Though Black Entertainment Television (BET) uses several social platforms to promote shows and live events, including Twitter, Facebook, Instagram, and Foursquare, Senior Director of Social Media JP Lespinasse has found that Twitter currently drives the most content engagement and audience insights for the network. It has been particularly useful in surfacing unexpected audience interests his team can leverage to optimize promotional strategy and drive viewership for the network's hit new show Being Mary Jane. Part of Lespinasse's strategy on Twitter has been to reduce the high number of Twitter accounts BET manages and roll those audiences up into a more defined group of interest-based accounts, such as BET Gospel.
Create Consistent, Cross-Channel Micro Interactions
As the success of Twitter, Vine, and Instagram have shown, bite-sized nuggets of entertainment and information perform very well on social platforms. If marketers can't capture their attention and communicate messaging via a picture, short post, or quick video, consumers will move on to the next post of interest. While it's important for marketers to break down content into bite-sized social posts, it's just as important that they sustain a social-friendly bridge to other channels.

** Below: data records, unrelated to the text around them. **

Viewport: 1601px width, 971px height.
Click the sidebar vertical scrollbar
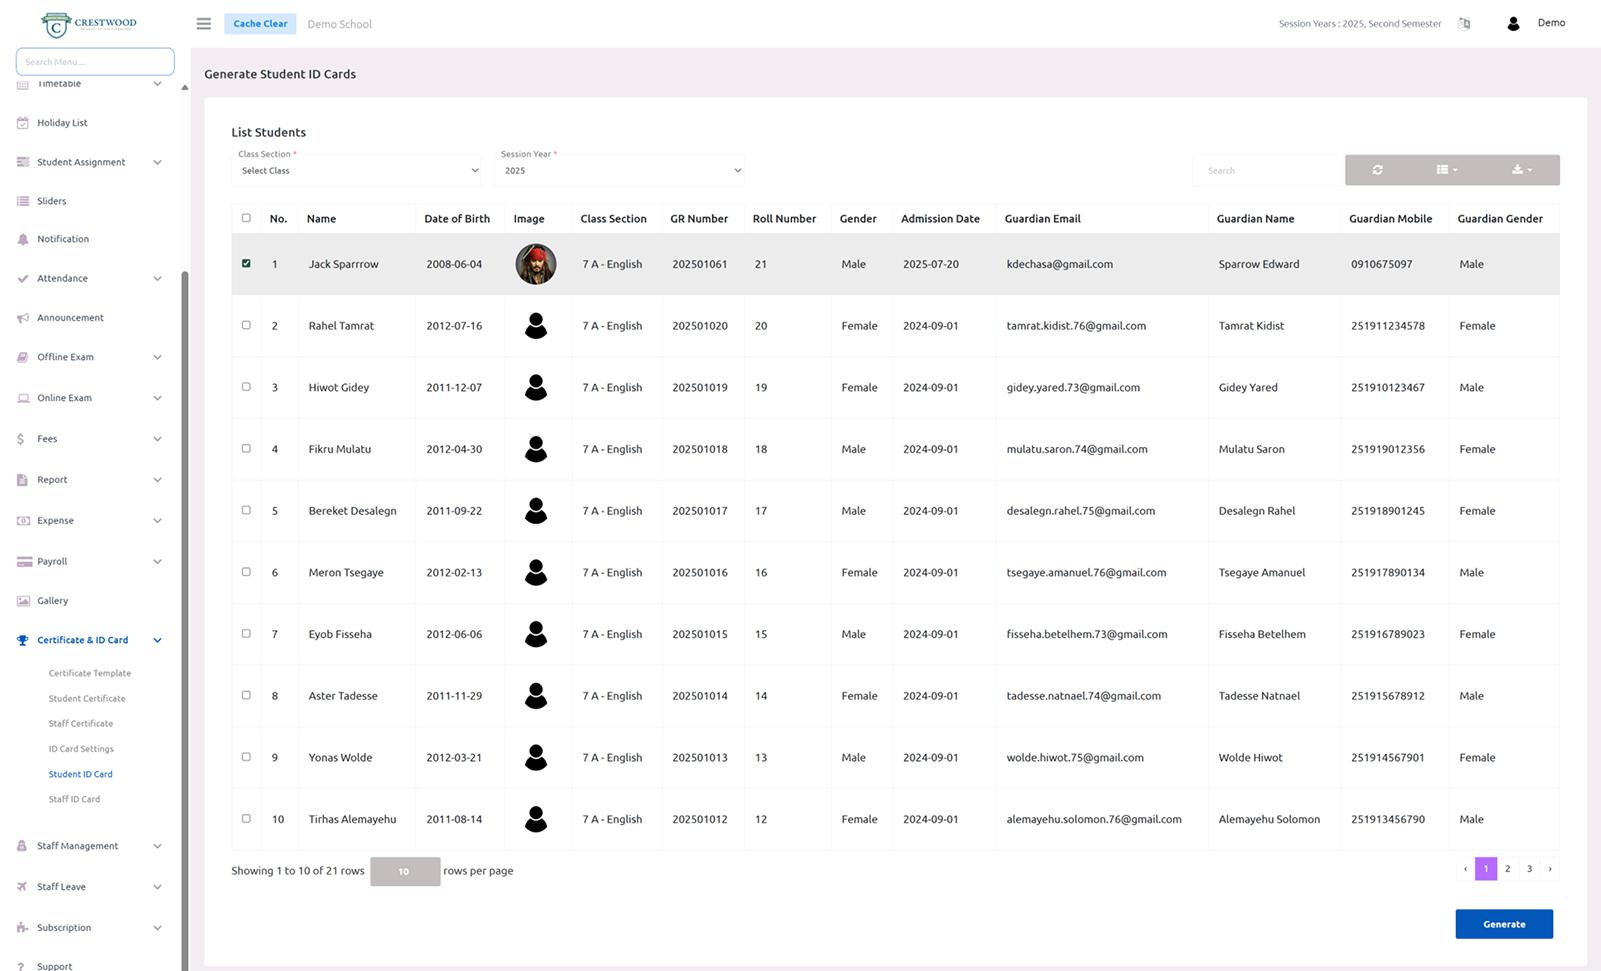185,600
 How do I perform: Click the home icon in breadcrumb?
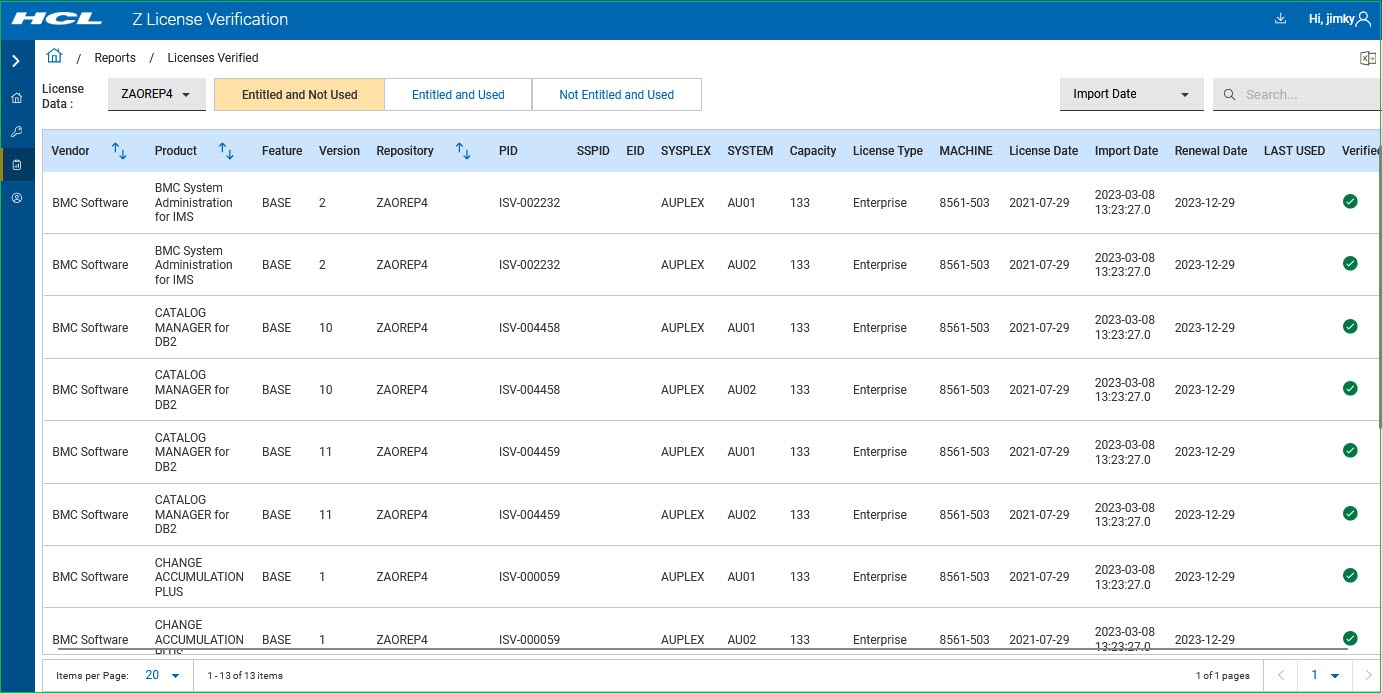(x=54, y=56)
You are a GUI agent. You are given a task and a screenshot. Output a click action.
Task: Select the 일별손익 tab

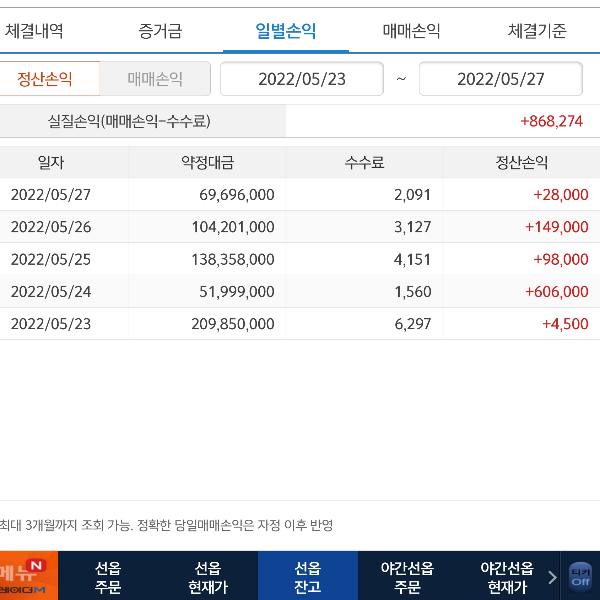click(285, 31)
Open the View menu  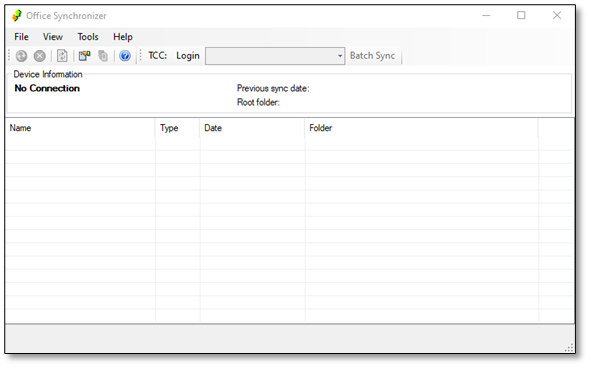(53, 37)
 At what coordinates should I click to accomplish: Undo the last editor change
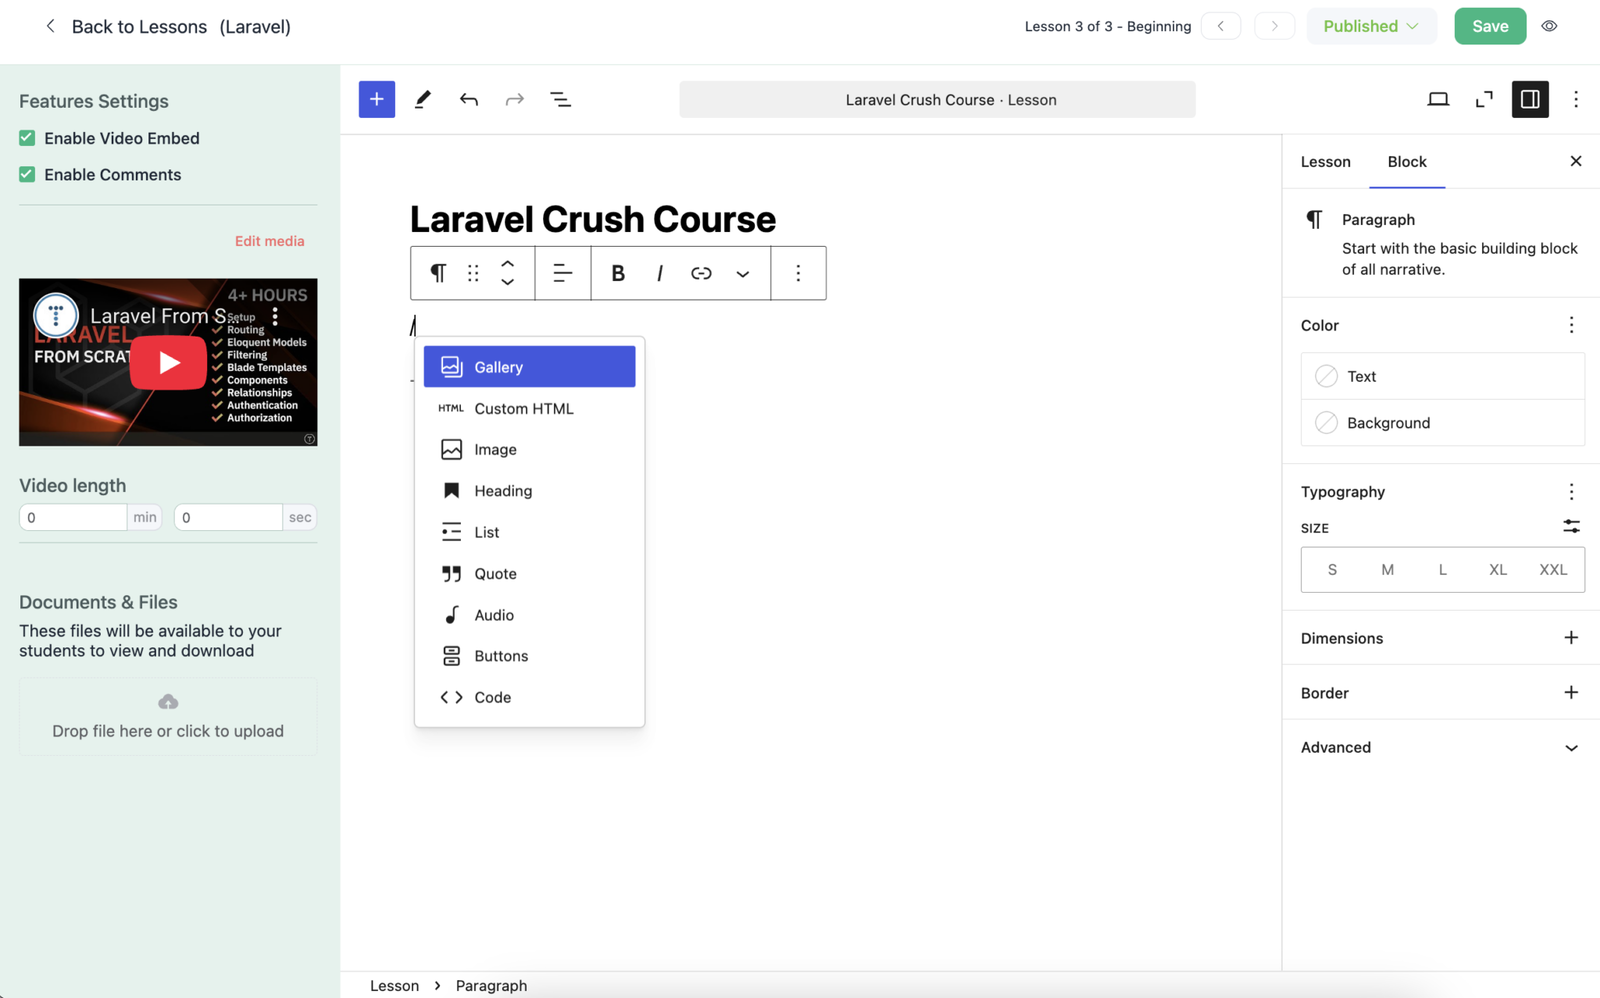(468, 99)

Marketers can't expect a customer to go through a long, unrelated sign-up process or download at a website just because they clicked through a social post. In optimizing its social content and promotional strategies for Being Mary Jane based on social listening data, BET ensured its viewers had a consistent content experience across channels. When social listening insights revealed that Avery, a supporting character, was generating a surprisingly high level of conversation and engagement on Twitter, BET adjusted its strategy to incorporate Avery into more social memes as well as digital and TV advertising clips. The strategy paid off, as BET was able to demonstrate a definitive correlation between heightened social media activity and viewership for the first time.
Time for Change
It's not too late to start your summer fitness plan for integrating social into your organization's overall marketing initiatives. What are you doing right? And where do you see room for improvement? Start by bringing these observations to the table within your team - and others within the marketing organization (remember, break down silos!) - and start an open dialogue to create alignment. These shifts don't happen overnight, but you'll start to notice internal and external performance improvements that should help keep everyone motivated.
[1] Data from The CMO Survey's 2014 survey, "Who Has the Biggest Marketing Budgets?"
[2] Data from an Adobe/Econsultancy study, Channels in Concert.